Machine learning modelling by train-validation-test split approach
The model set (N=179, N=133 pMMR and N=46 dMMR deficient samples) was randomly split in a training set, validation set and test set of equal size (graphical study design in Fig.1)
The training set was first used to select the loci with acceptable raw data quality based on acceptable coverage within sample and in 75% of all training set samples: 29 of 36 loci were retained (Fig. 2). We then trained 7 machine learning models on the training set (scikit-learn) [22] using normalized read depth per position as feature versus binary dMMR status measured by IHC as target. The three outlier methods (isolation forest, local outlier factor and one class support vector machine) were trained with pMMR samples only, the other methods (logistic regression, random forest, naive bayes and support vector classifier (SVC, aka support vector machine)) were trained with an unbalanced set (45 pMMR, 16 dMMR). For each method hyperparameter tuning was performed using a grid search with a kfold of 3. Each model used the same kfold split of the samples, regardless of the number of filtered samples for that region within that set.

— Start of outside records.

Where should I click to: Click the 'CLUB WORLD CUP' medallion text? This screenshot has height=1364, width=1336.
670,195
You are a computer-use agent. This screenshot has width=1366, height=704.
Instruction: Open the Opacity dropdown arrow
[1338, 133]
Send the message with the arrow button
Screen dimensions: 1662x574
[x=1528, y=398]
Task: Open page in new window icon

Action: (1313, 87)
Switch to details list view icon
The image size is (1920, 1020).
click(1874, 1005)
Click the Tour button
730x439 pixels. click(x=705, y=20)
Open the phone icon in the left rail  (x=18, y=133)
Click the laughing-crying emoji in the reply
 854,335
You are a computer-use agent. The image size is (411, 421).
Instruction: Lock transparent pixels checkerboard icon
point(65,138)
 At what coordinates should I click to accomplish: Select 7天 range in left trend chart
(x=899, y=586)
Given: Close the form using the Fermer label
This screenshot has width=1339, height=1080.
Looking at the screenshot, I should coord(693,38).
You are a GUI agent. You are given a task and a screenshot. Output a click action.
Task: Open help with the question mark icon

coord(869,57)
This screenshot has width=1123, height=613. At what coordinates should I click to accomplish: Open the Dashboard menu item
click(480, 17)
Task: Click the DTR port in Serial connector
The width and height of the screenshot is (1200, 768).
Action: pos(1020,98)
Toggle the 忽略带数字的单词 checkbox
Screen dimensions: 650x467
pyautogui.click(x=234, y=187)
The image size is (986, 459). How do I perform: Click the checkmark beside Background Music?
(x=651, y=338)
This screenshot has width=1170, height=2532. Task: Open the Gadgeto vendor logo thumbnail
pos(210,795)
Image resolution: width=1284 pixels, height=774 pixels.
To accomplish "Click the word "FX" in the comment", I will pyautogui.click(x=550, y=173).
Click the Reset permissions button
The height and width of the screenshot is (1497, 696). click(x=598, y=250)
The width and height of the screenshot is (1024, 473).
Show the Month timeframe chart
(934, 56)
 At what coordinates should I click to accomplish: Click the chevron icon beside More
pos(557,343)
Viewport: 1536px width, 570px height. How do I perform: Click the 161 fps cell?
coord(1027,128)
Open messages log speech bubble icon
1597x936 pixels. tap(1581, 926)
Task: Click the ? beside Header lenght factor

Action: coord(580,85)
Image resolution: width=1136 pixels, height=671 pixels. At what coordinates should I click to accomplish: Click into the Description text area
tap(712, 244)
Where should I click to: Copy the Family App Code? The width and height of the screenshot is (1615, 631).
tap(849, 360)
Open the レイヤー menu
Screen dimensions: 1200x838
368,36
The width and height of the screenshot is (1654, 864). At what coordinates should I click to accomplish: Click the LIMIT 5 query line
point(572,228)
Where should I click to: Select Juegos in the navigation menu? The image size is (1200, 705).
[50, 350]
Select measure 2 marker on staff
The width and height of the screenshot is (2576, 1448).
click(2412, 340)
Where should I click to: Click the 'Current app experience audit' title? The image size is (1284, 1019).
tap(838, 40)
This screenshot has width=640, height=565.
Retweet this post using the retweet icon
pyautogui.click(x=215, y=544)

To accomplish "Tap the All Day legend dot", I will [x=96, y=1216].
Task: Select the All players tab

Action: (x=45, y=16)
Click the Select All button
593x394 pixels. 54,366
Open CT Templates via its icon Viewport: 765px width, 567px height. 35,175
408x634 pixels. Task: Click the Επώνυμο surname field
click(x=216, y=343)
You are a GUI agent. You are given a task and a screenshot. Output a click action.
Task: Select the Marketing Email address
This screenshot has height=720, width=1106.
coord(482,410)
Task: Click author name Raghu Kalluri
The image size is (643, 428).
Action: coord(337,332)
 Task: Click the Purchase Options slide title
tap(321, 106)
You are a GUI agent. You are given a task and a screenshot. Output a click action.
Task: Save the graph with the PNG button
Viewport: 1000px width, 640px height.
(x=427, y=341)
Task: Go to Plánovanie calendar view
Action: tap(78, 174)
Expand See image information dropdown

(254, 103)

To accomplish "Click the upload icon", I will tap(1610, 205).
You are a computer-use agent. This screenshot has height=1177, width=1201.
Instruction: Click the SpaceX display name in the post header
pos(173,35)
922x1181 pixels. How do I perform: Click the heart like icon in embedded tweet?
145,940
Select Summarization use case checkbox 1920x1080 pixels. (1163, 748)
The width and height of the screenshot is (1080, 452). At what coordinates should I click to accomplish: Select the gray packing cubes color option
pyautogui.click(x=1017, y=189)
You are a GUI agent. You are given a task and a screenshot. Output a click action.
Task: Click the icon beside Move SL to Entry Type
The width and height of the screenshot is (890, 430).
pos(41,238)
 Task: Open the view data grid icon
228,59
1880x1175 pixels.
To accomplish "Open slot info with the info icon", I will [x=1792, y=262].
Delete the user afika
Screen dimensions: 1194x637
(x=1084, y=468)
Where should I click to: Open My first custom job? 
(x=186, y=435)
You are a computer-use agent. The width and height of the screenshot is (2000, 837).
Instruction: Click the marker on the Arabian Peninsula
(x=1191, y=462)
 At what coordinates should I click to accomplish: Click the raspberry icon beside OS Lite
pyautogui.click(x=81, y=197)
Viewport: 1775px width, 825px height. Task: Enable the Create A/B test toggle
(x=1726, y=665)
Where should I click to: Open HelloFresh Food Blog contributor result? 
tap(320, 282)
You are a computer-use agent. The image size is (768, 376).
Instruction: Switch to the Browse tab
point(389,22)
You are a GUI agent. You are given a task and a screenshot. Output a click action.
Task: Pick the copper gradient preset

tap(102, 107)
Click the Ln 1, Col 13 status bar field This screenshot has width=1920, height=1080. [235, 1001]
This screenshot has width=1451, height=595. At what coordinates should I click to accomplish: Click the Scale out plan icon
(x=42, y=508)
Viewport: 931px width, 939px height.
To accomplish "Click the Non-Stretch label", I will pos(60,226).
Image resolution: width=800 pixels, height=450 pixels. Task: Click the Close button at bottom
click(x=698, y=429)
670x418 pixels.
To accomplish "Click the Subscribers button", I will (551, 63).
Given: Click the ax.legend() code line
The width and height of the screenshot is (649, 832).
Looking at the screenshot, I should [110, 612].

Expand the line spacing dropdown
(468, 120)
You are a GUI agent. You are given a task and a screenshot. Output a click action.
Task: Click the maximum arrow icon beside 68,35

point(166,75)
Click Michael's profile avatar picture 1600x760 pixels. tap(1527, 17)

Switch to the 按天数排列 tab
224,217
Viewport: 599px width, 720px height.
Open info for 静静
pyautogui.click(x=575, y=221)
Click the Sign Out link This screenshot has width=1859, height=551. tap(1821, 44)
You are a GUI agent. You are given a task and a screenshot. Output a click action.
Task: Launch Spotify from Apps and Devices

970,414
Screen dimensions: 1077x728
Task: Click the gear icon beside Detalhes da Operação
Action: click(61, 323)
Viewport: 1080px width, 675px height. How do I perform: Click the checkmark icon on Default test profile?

Next, the validation set was used to select the best performing models based on the AUC score, additionally curate the markers for diagnostic power and set thresholds. The highest AUC were obtained with logistic regression, random forest and SVC (Fig. 2). Random forest was removed due to strong overfitting of each region. 28 of 29 marker loci achieved AUC of 0.60 or higher in logistic regression and support vector classifier and were retained in the final modeling. We additionally combined both models into a combined voting model that scores regions as unstable if both models predict the region as unstable. For each model, the percentage of loci scored as unstable was calculated (sample score) for final dMMR/pMMR classification at sample level.
ROC analysis was done by MedCalc (version 19.2.1, MedCalc software Ltd, Mariakerke, Belgium) and Python scikit-learn[22].